The EU will immediately ban new oil deals with Iran and implement a total boycott of Iranian oil in July 2012, under sanctions discussed by the 27 Foreign Ministers today.
Sanctions could also target the activities of a number of Iranian companies, individuals and financial institutions, including the country's central bank.
Iran has already responded to EU sanctions by renewing its threat to block the Strait of Hormuz. A senior Iranian official said Iran would "definitely" close the vital oil transit route.
British Foreign Secretary William Hague said the measure was part of an unprecedented set of sanctions. “I think this shows the resolve of the European Union on this issue.”
Western leaders insist Iran is on a dangerous path towards acquiring nuclear weapons and demand it halts its program. Tehran consistently denies such ambitions, saying its nuclear intentions are civilian, not military.
It’s thought France sought immediate sanctions against Iran while others, including debt-laden Greece, reportedly asked for a 12-month stay. Italy, Spain and Greece account for up to 68 per cent of Iranian oil consumed in Europe.
The EU embargo follows tough US sanctions approved earlier this month. Taken together, they remove 2.6 million barrels of oil from international markets, driving oil prices up and adding to global economic instability.
Doubts remain on whether the sanctions will have the desired effect. China remains the biggest buyer of Iranian oil, and so far, it has not agreed to any sanctions, and could possibly take up the quota now banned by the west.

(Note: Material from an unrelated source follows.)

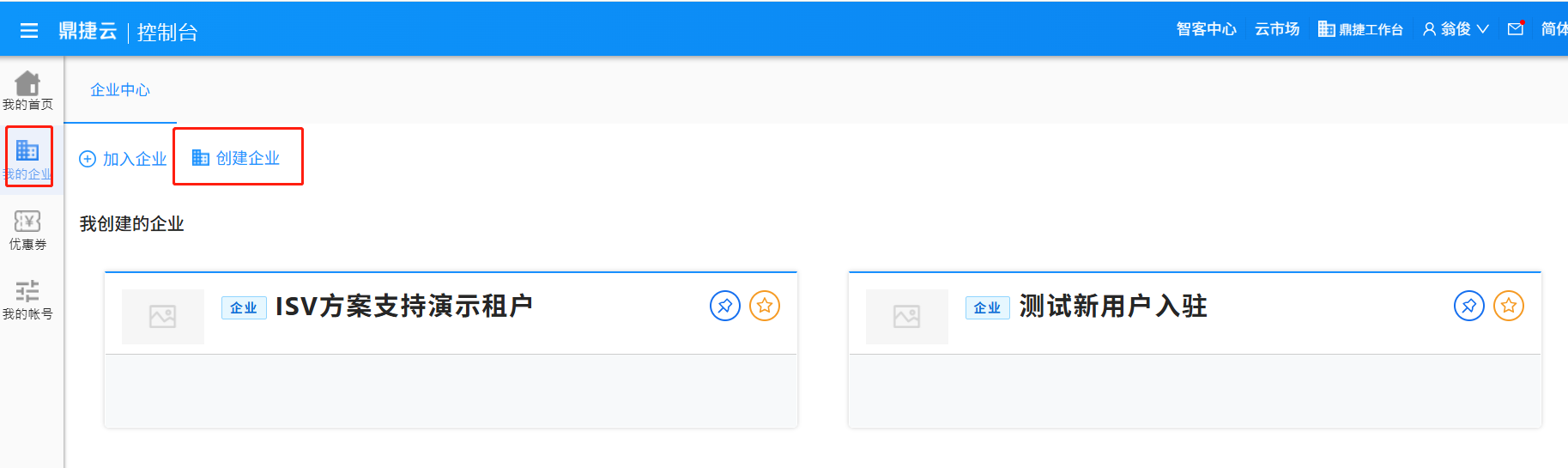The height and width of the screenshot is (468, 1568).
Task: Expand the 翁俊 user dropdown
Action: [1456, 29]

Russia’s Foreign Minister Sergey Lavrov said that despite unilateral measures imposed on Iran, Moscow still has a strong hope that negotiations on Iran’s nuclear issue will soon resume and progress to a satisfactory conclusion.

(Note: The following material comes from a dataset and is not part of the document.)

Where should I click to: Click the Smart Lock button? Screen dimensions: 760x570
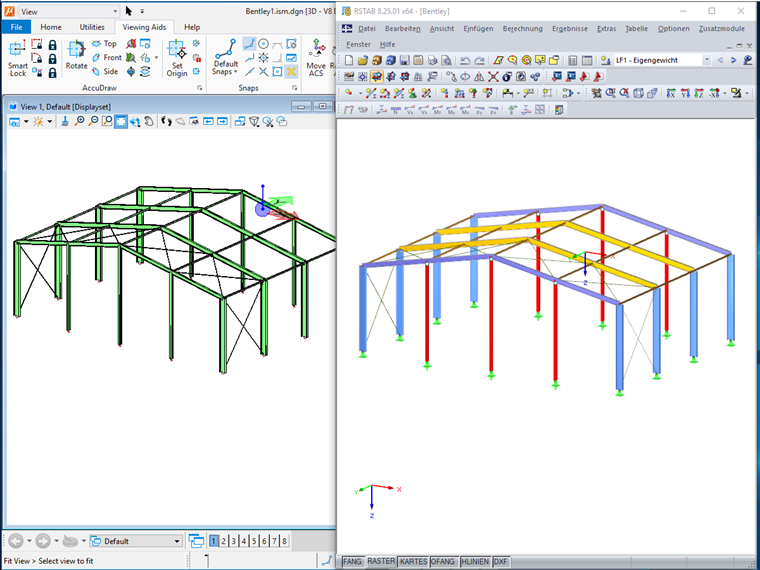18,58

Iran has asked India to pay for its oil exports in Japanese Yen as the two countries seek ways to maintain their oil trade. Earlier India suggested rupees as the trade currency, but Tehran rejected that offer as the rupee is not fully convertible.
Iran and India currently execute their oil trade through a Turkish intermediary bank using dollars and euros. However Iran is seeking independence from eurozone and US currencies due to recently-imposed economic sanctions.

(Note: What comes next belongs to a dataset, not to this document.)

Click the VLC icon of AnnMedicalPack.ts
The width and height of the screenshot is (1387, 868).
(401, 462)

James Corbett, editor of independent news website “The Corbett Report,” thinks the oil embargo may even play to the country’s benefit.
“The further Iran is pushed into a corner, the more their position will straighten over time as they develop alternative routes out for their oil exports,” he said.
“As we have seen in recent days they [Iran] have been scrambling to establish exchanges in other currencies including their local currencies, even asking India to trade in Japanese Yen,” Corbett pointed out, “So we could see really a fundamental shift in the entire dynamic of this energy export economy.”
The journalist also thinks that the EU embargo on Iranian oil is likely to affect Europe as much as it affects Iran, if not more.
“In the current energy climate, it will be easier for Iran to replace its European exports with exports to other countries than it will be for Europe to find imports from other sources,” Corbett explained.
“One third of the Iranian exports of crude oil actually go to Europe at this point, and a full 80 per cent of that export demand in Europe is taken up by four countries – Turkey, Italy, Greece and Spain… three of which are already teetering on the edge of economic collapse.”